- PROBLEM TO SOLVE -
Reproduce the line that contains "The height and width of the screenshot is (814, 1456)." and every line after it through the end of the records, exactly, with nothing added.

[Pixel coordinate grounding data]
------------------------------------

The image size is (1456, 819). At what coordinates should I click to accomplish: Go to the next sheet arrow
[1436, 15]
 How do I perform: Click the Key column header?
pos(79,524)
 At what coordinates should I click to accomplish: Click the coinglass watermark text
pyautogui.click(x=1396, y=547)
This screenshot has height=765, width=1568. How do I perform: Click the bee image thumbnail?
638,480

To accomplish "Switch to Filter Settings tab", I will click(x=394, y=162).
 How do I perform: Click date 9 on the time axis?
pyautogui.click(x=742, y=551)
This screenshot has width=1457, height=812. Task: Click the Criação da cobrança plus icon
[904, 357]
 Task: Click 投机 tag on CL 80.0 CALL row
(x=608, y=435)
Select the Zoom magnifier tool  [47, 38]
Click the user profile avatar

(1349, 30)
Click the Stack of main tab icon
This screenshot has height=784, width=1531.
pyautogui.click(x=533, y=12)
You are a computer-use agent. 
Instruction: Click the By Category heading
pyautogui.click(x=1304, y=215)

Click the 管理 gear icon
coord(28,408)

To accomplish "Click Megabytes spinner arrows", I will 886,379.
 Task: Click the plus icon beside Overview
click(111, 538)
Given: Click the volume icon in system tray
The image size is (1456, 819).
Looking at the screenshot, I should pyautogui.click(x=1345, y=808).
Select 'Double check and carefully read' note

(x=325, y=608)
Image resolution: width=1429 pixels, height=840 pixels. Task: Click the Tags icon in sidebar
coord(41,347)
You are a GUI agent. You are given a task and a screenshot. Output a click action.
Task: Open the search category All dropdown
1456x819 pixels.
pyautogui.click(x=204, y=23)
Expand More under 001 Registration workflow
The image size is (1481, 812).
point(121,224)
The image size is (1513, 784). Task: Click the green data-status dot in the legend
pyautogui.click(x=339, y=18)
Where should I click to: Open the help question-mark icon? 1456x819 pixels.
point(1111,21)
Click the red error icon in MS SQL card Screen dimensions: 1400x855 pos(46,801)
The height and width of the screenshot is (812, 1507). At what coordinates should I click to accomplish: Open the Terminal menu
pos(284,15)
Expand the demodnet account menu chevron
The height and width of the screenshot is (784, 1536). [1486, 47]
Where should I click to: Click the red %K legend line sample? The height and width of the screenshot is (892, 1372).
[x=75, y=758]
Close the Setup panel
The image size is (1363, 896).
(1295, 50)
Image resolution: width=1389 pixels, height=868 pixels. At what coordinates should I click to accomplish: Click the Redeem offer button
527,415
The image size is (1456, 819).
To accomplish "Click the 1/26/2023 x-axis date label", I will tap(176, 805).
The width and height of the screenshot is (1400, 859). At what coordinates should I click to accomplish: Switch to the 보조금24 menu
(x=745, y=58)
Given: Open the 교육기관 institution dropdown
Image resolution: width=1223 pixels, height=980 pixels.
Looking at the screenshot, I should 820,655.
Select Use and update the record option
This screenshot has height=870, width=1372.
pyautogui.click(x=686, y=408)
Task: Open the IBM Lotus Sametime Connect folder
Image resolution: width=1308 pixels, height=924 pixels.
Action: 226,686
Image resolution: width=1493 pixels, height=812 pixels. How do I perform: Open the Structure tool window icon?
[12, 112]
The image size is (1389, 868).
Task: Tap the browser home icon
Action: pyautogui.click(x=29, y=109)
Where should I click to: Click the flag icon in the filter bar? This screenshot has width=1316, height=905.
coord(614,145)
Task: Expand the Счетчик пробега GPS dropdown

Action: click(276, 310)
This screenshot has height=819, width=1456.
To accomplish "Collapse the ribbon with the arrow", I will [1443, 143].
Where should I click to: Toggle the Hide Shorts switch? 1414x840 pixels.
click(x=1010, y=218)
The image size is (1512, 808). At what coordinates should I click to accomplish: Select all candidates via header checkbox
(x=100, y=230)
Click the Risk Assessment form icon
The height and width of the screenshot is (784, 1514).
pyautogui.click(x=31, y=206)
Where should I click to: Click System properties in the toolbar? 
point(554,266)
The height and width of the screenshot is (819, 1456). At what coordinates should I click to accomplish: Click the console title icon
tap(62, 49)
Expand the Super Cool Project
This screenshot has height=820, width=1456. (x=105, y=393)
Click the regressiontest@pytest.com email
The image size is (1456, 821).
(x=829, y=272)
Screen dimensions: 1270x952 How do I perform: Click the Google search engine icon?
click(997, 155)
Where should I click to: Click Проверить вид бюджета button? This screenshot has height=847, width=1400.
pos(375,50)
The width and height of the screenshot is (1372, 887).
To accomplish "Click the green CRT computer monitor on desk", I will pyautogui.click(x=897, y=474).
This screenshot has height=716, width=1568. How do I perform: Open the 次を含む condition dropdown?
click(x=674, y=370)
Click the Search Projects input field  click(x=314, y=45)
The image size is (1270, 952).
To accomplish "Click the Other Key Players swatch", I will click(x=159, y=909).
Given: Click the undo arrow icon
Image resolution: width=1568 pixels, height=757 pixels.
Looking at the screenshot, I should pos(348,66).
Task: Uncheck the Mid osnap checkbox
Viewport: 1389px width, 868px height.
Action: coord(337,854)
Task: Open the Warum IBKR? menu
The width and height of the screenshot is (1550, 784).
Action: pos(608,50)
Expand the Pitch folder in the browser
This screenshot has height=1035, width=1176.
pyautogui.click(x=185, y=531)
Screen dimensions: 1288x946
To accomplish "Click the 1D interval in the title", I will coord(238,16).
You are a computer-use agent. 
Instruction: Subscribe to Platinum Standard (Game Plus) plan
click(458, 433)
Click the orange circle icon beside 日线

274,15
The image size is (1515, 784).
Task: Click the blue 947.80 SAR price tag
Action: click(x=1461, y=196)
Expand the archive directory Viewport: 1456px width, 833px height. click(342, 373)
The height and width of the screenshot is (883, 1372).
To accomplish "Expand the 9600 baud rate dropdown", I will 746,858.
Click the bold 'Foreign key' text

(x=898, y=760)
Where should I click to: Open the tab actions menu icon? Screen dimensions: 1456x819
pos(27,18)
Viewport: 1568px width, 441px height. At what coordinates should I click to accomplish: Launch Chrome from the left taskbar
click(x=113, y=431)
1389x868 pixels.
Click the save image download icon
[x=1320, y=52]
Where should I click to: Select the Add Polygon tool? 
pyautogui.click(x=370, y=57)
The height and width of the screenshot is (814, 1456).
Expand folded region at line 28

------------------------------------

- EXERCISE SOLUTION -
The height and width of the screenshot is (814, 1456).
Expand folded region at line 28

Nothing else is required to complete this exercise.